# WHAT THIS TASK INVOLVES
Beginning with the line that contains "Task: Open post", restate each line below through the final one exactly, and exclude the pictures.

PROVIDED INFORMATION: Begin

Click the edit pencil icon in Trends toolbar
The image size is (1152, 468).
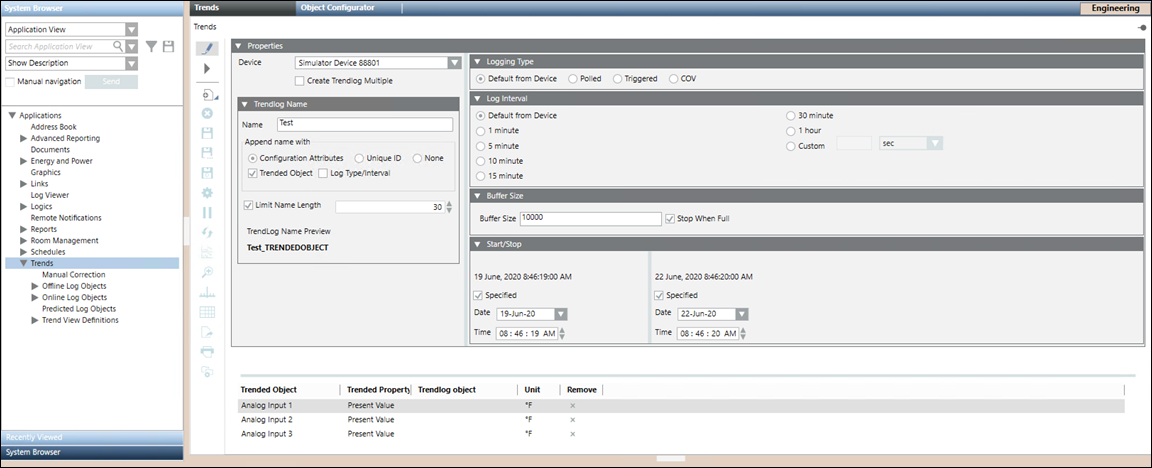click(x=208, y=48)
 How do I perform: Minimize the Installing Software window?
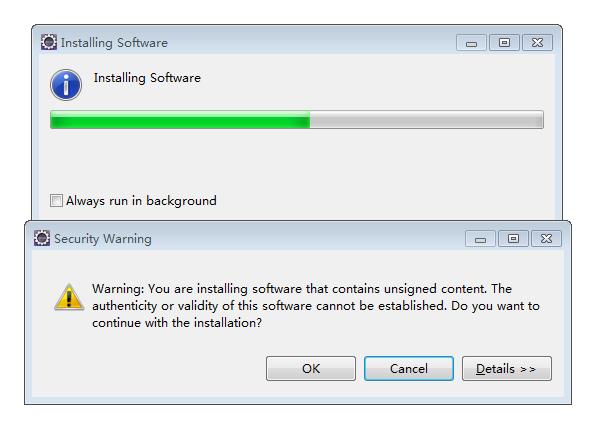click(471, 43)
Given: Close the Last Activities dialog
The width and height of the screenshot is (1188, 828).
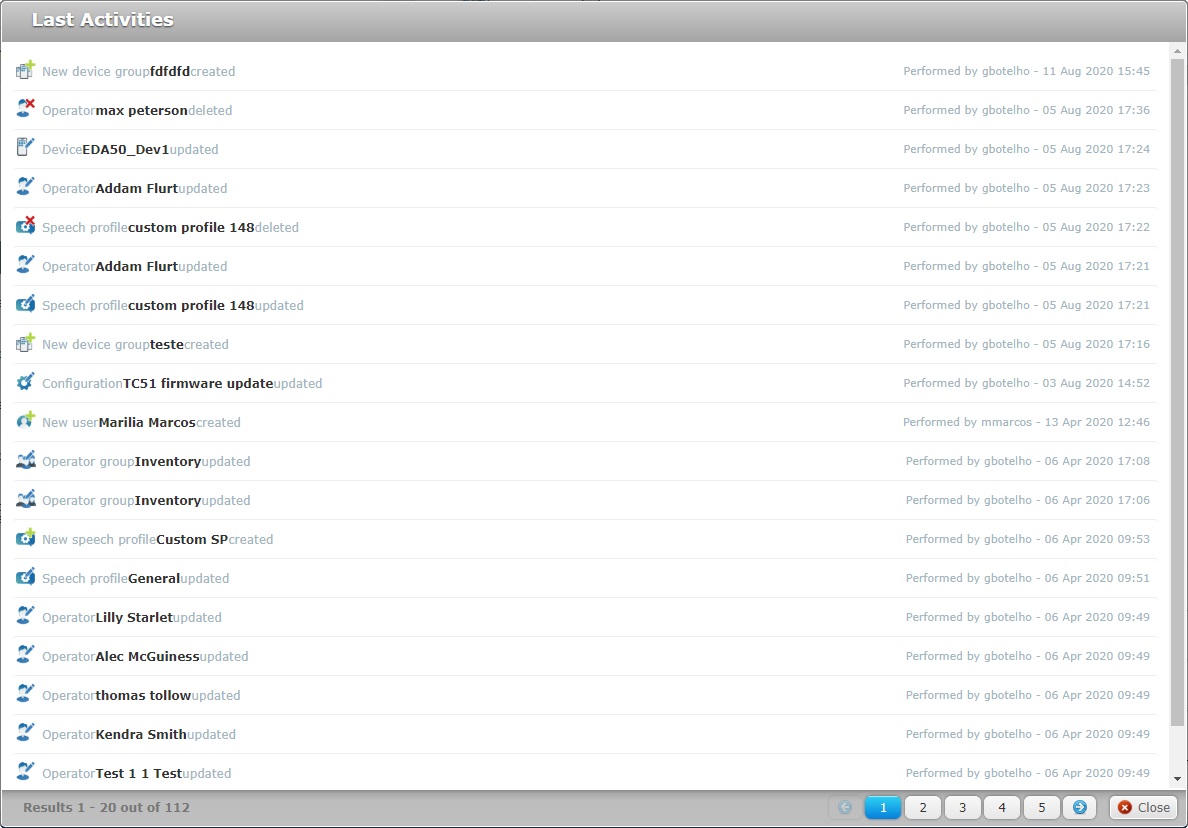Looking at the screenshot, I should 1143,807.
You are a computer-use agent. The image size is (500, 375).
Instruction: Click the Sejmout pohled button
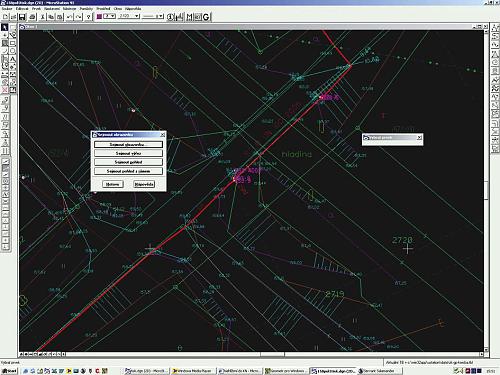(128, 162)

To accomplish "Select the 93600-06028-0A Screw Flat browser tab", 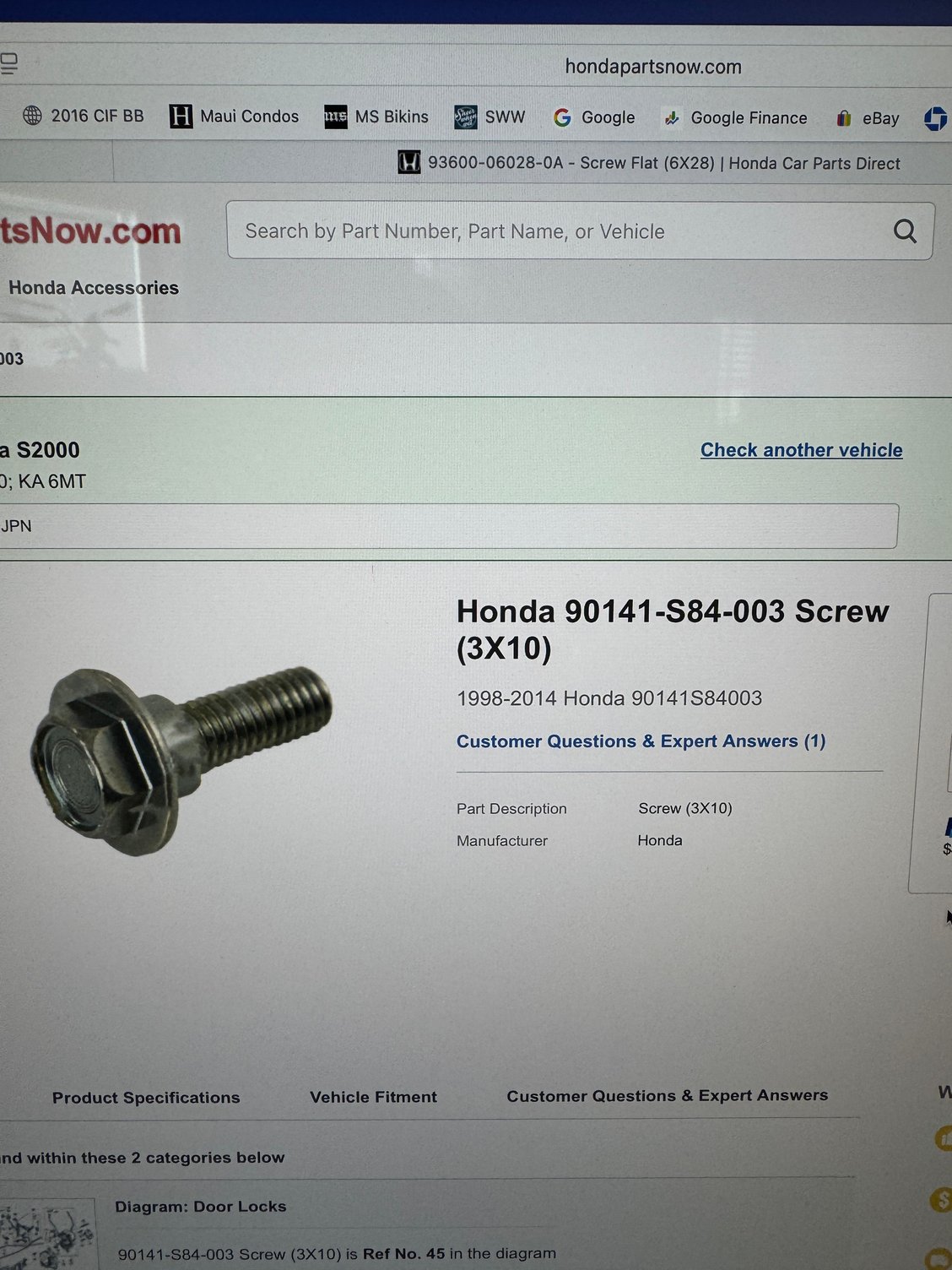I will (649, 162).
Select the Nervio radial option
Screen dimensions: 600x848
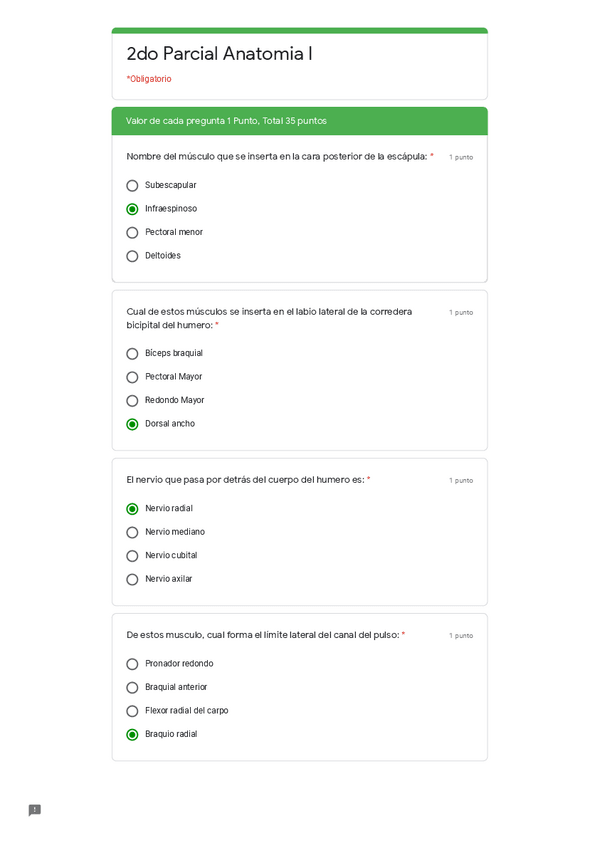[x=132, y=509]
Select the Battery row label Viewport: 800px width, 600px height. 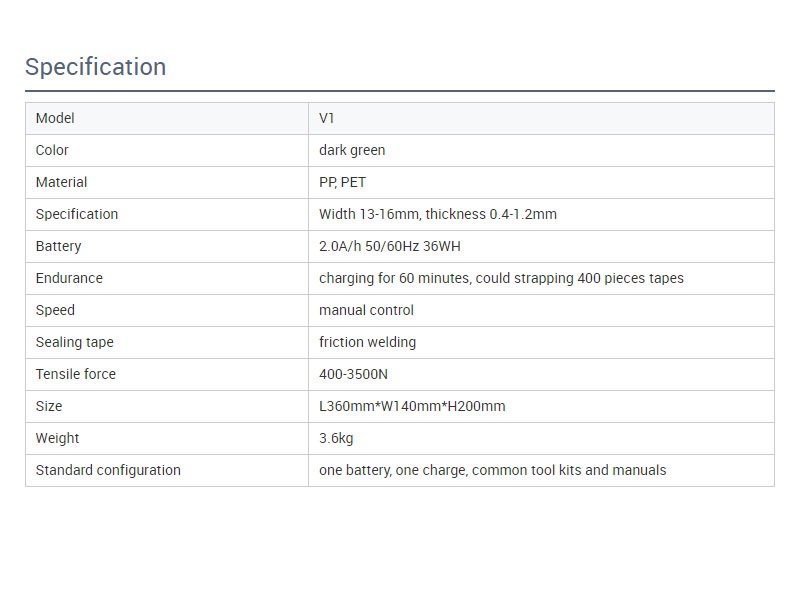point(59,246)
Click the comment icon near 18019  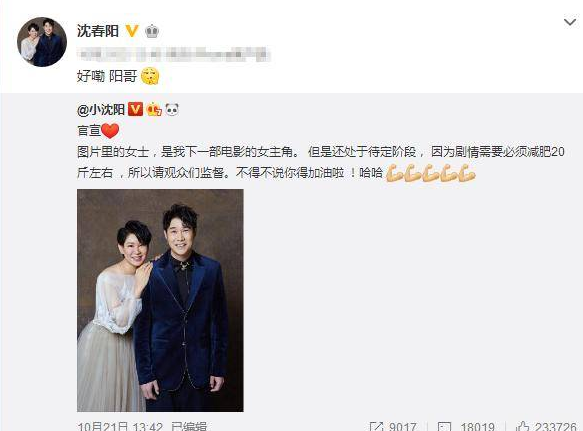[444, 427]
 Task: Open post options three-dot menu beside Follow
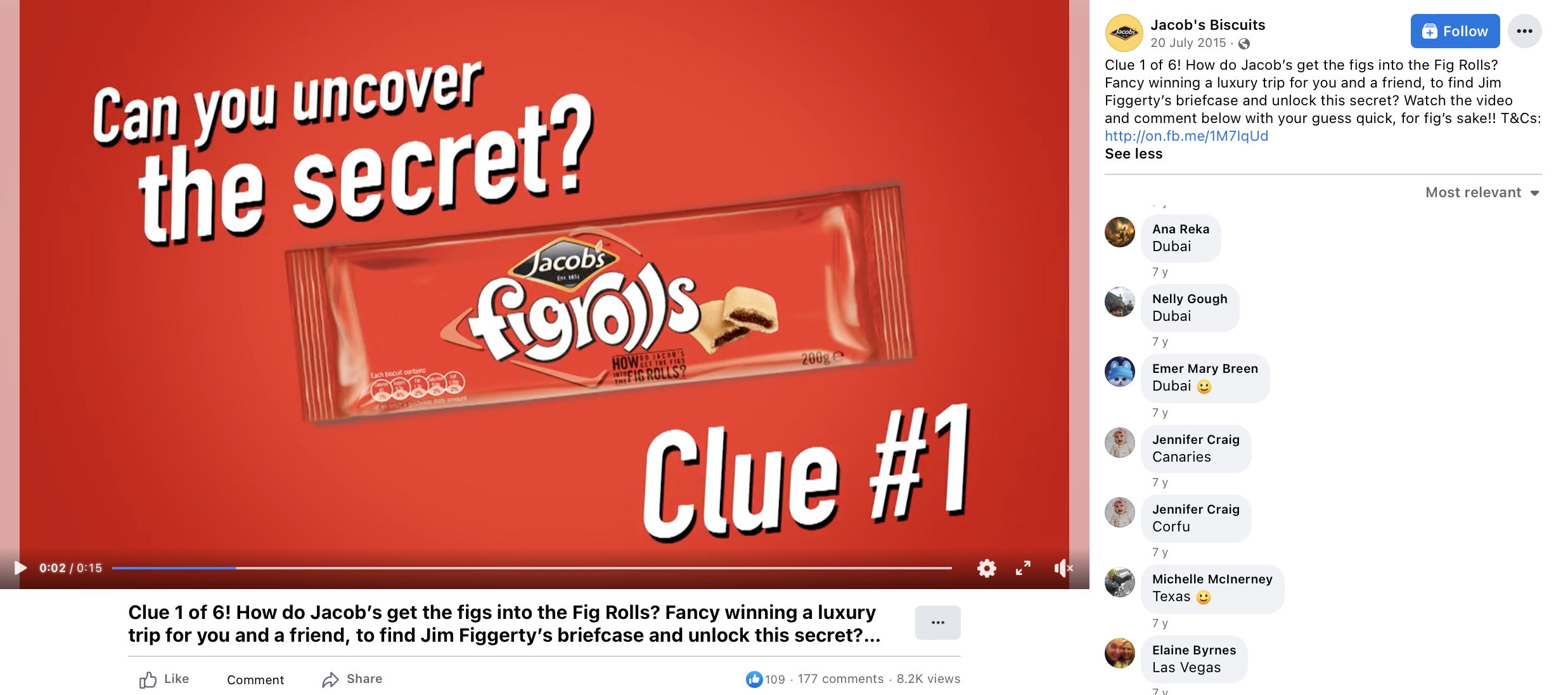pyautogui.click(x=1524, y=31)
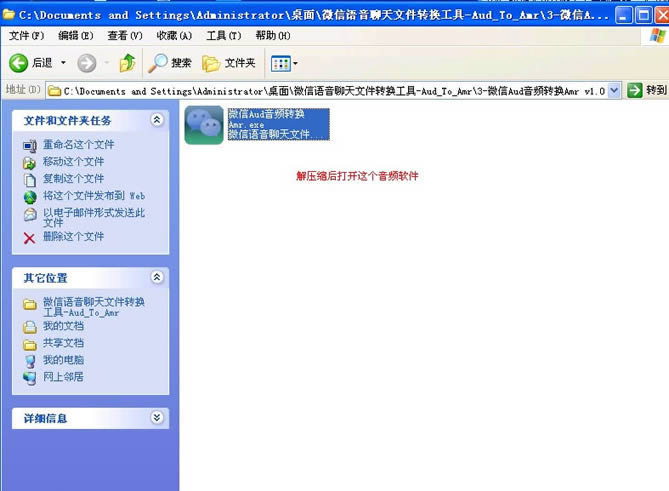Click the Back (后退) arrow icon
The width and height of the screenshot is (669, 491).
pyautogui.click(x=18, y=63)
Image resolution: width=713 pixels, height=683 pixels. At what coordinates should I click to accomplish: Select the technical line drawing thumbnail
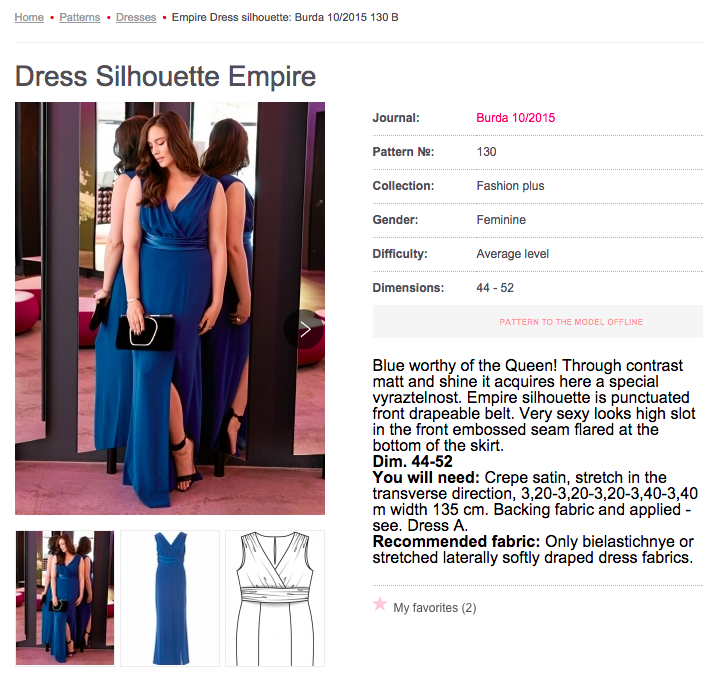tap(275, 598)
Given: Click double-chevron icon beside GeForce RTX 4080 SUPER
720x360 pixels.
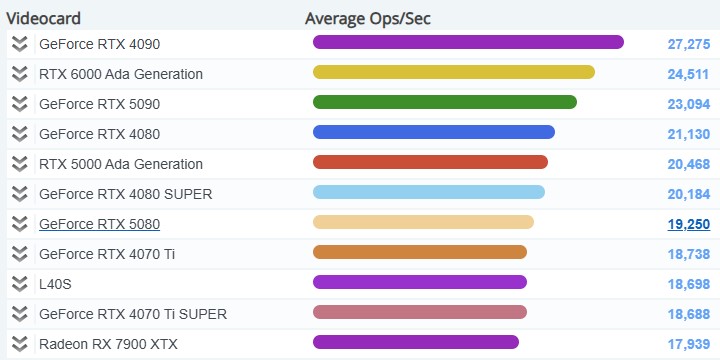Looking at the screenshot, I should coord(19,194).
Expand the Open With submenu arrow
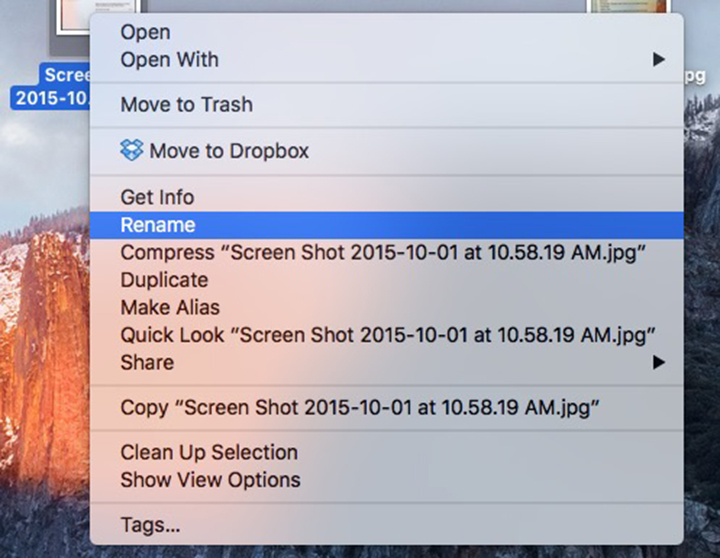This screenshot has height=558, width=720. (x=659, y=59)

PROVIDED INFORMATION: End

# SOLUTION
 Task: Open post options three-dot menu beside Follow
pyautogui.click(x=1524, y=31)
Click the Back (后退) arrow icon
The width and height of the screenshot is (669, 491).
pyautogui.click(x=18, y=63)
Image resolution: width=713 pixels, height=683 pixels. At what coordinates should I click to accomplish: Select the technical line drawing thumbnail
tap(275, 598)
Given: Click double-chevron icon beside GeForce RTX 4080 SUPER
720x360 pixels.
Looking at the screenshot, I should coord(19,194).
Expand the Open With submenu arrow
This screenshot has height=558, width=720. (x=659, y=59)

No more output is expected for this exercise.